## WHAT IS NEEDED:
Take the records below from their first line through the line holding "This screenshot has height=1108, width=1080.", and set each of those lines down exactly, without pictures.

## DATASET EXTRACT:
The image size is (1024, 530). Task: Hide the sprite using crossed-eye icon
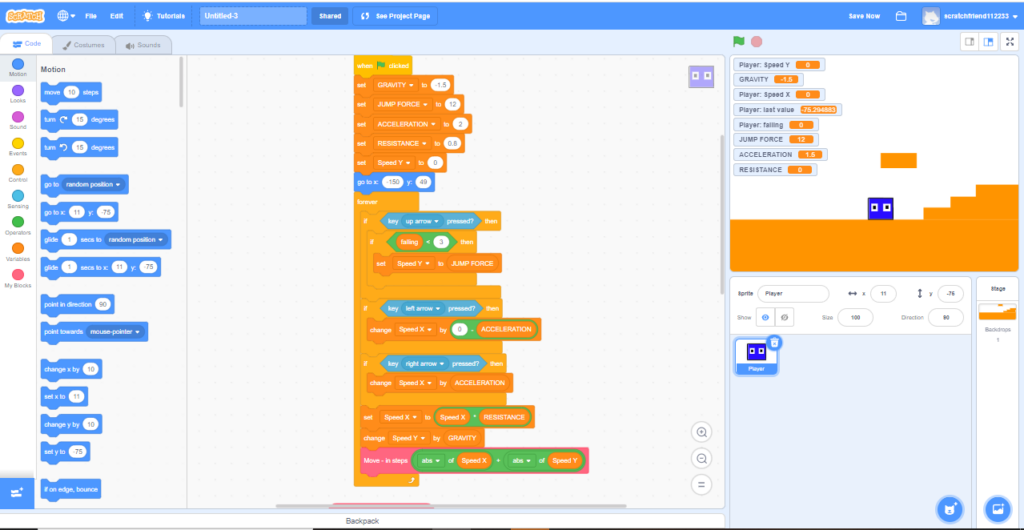[785, 317]
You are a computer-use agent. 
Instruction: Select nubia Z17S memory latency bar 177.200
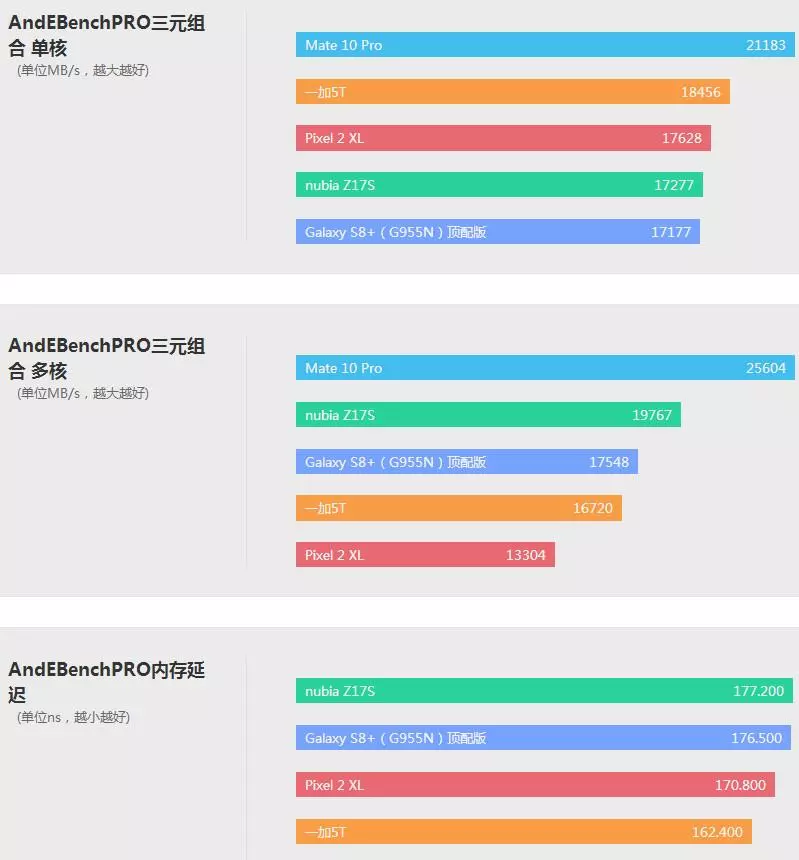point(544,691)
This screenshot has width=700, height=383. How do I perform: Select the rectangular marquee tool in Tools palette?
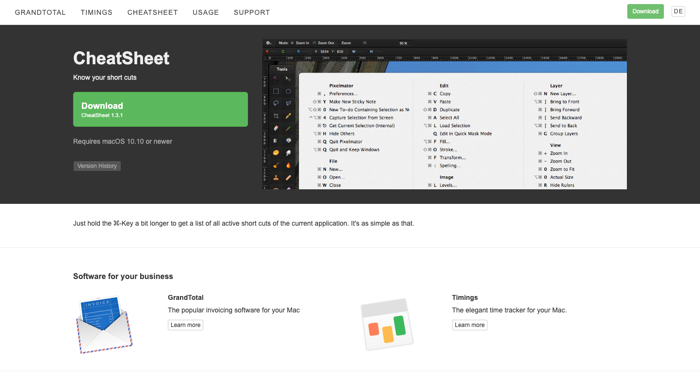click(x=276, y=91)
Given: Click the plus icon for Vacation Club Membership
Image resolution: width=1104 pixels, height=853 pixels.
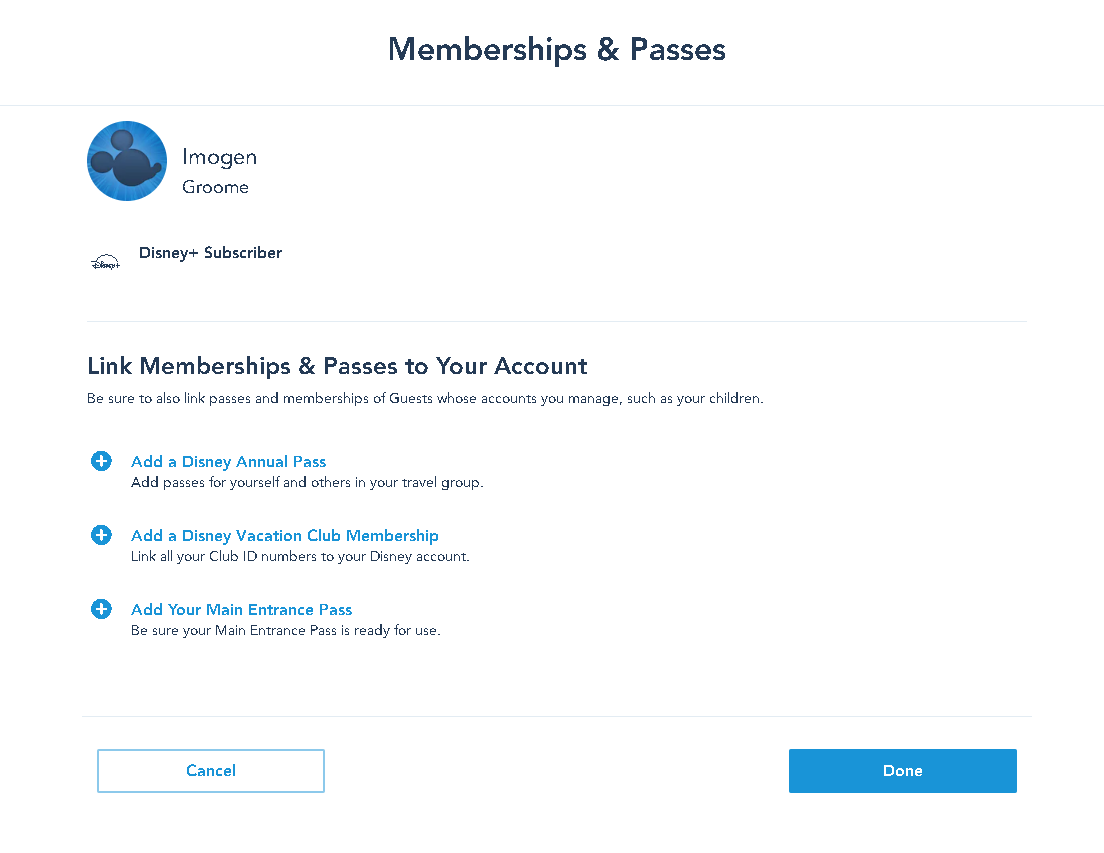Looking at the screenshot, I should pos(101,535).
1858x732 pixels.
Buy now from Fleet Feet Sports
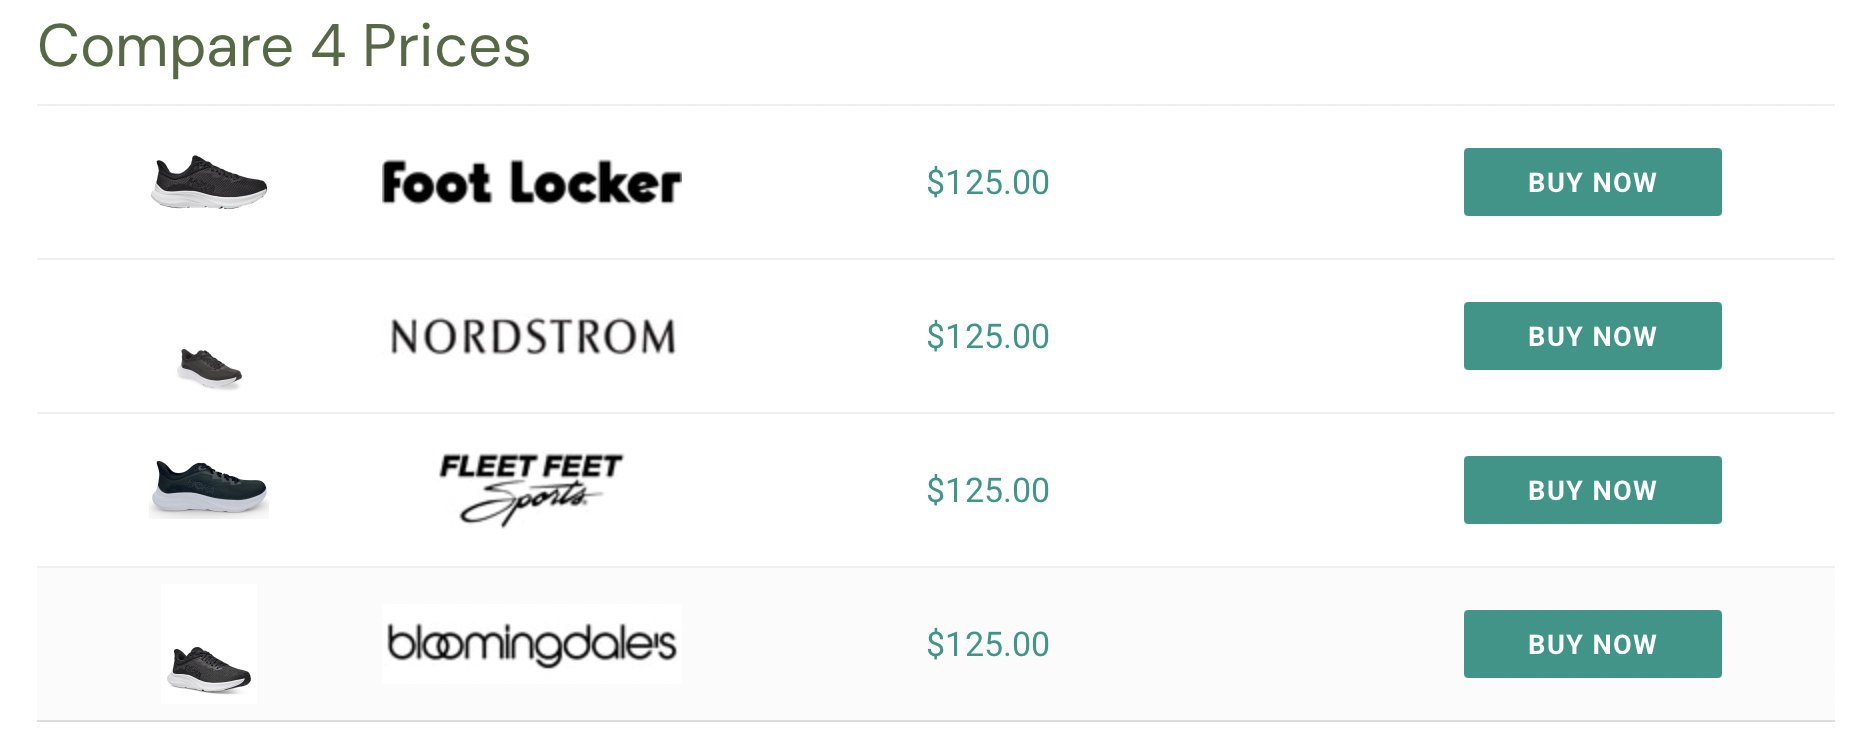(x=1592, y=490)
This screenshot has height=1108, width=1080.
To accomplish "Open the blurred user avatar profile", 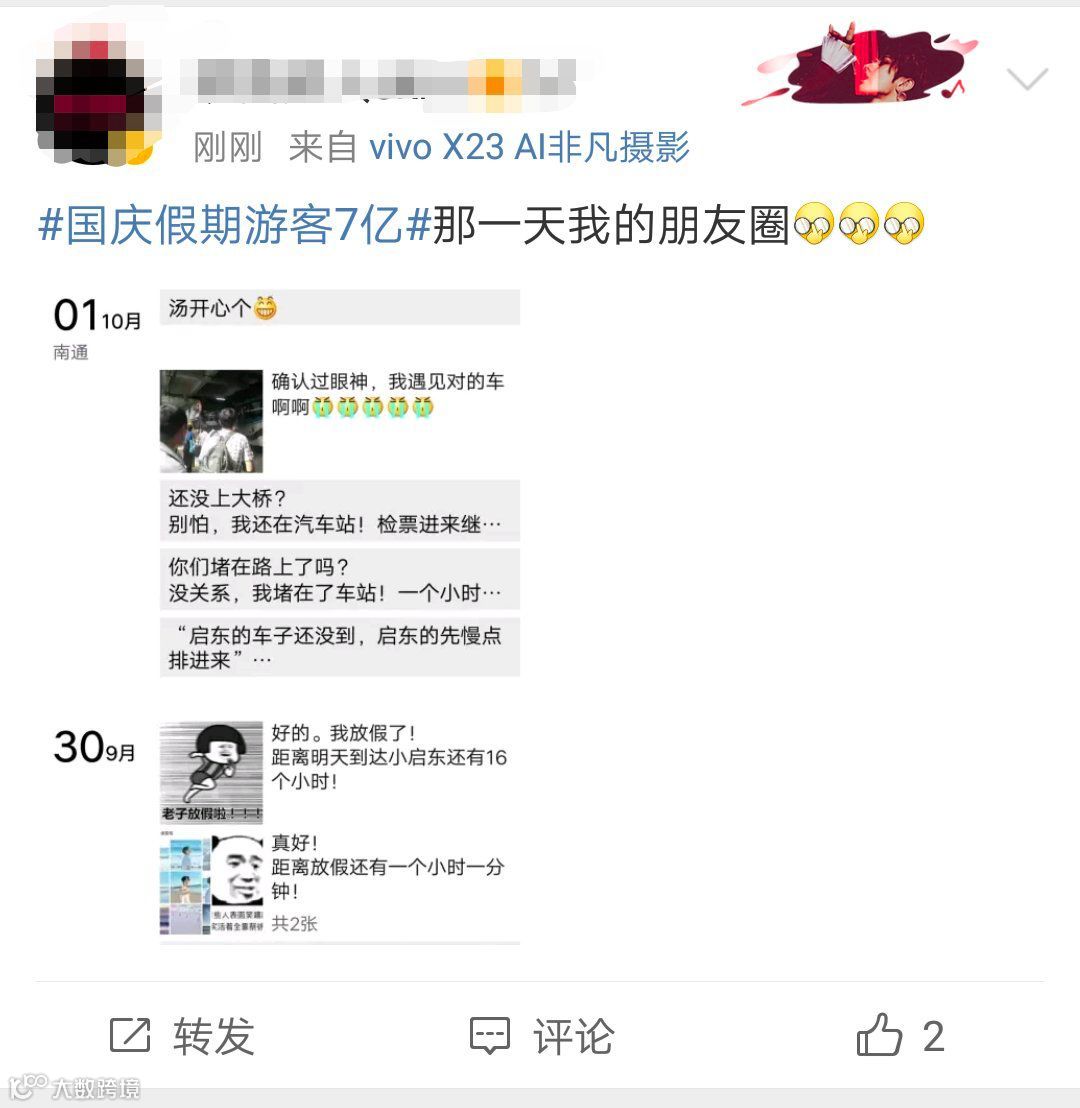I will point(97,99).
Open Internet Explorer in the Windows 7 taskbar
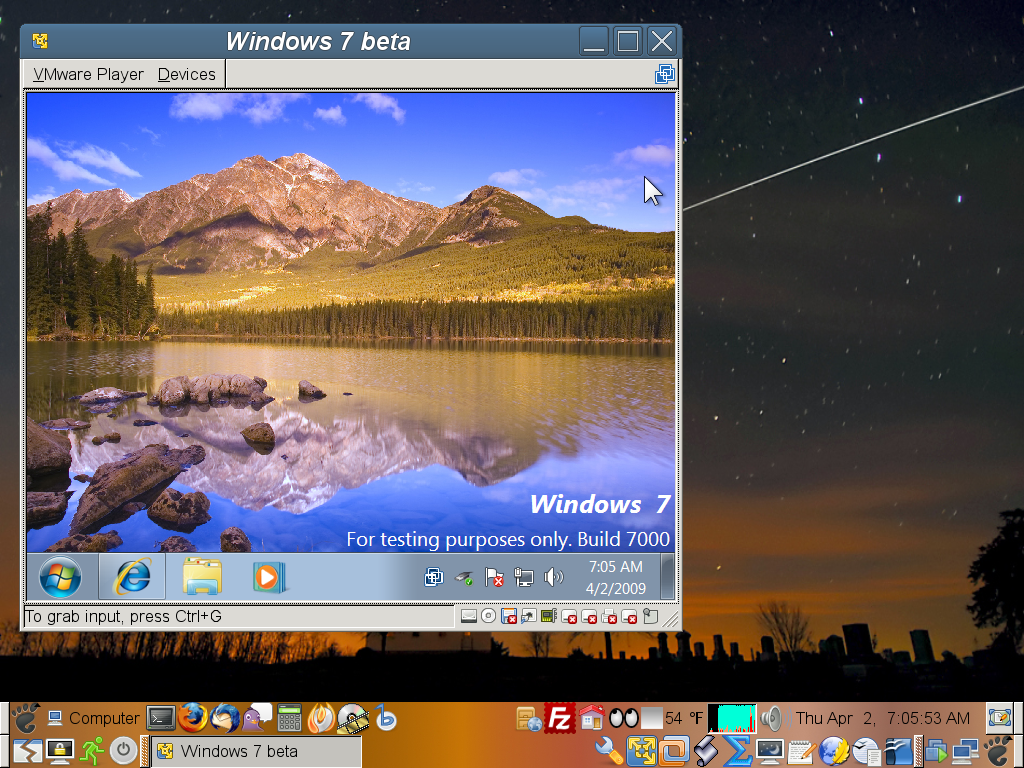 pos(132,576)
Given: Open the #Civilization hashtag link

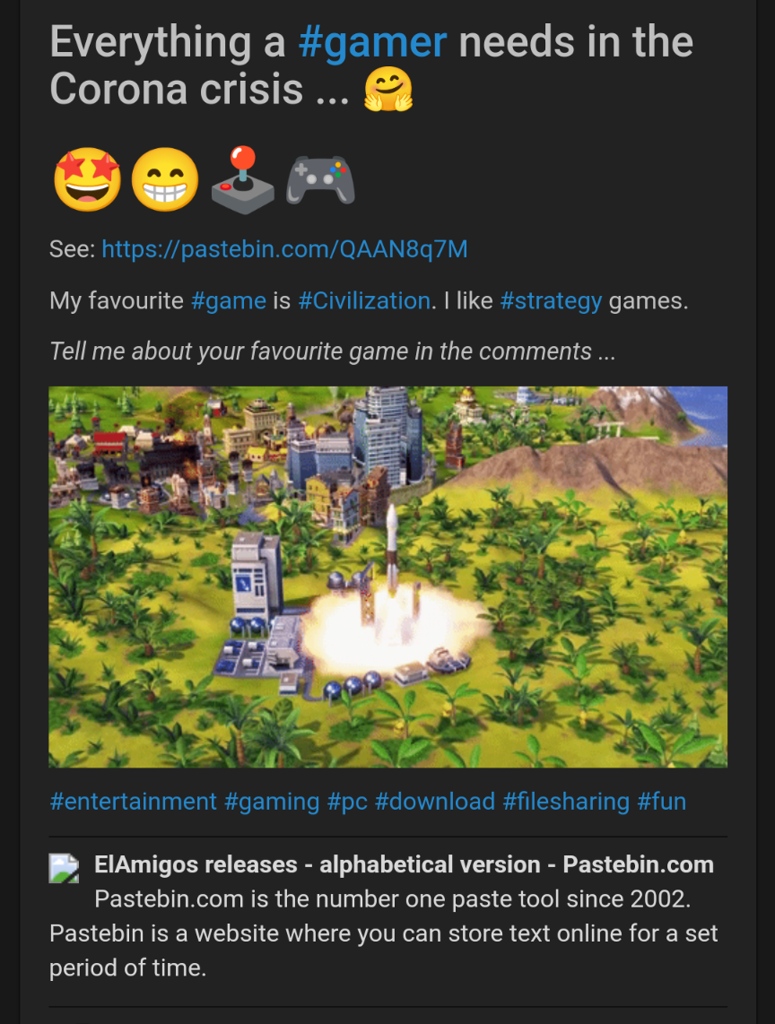Looking at the screenshot, I should [364, 301].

## TASK RESPONSE:
The image size is (1024, 530). Task: Hide the sprite using crossed-eye icon
[785, 317]
You are a computer-use agent. 
Instruction: Select nubia Z17S memory latency bar 177.200
point(544,691)
This screenshot has width=700, height=383. How do I perform: Select the rectangular marquee tool in Tools palette?
click(x=276, y=91)
Given: Click the plus icon for Vacation Club Membership
Image resolution: width=1104 pixels, height=853 pixels.
Looking at the screenshot, I should pos(101,535).
1858x732 pixels.
Buy now from Fleet Feet Sports
(x=1592, y=490)
This screenshot has height=1108, width=1080.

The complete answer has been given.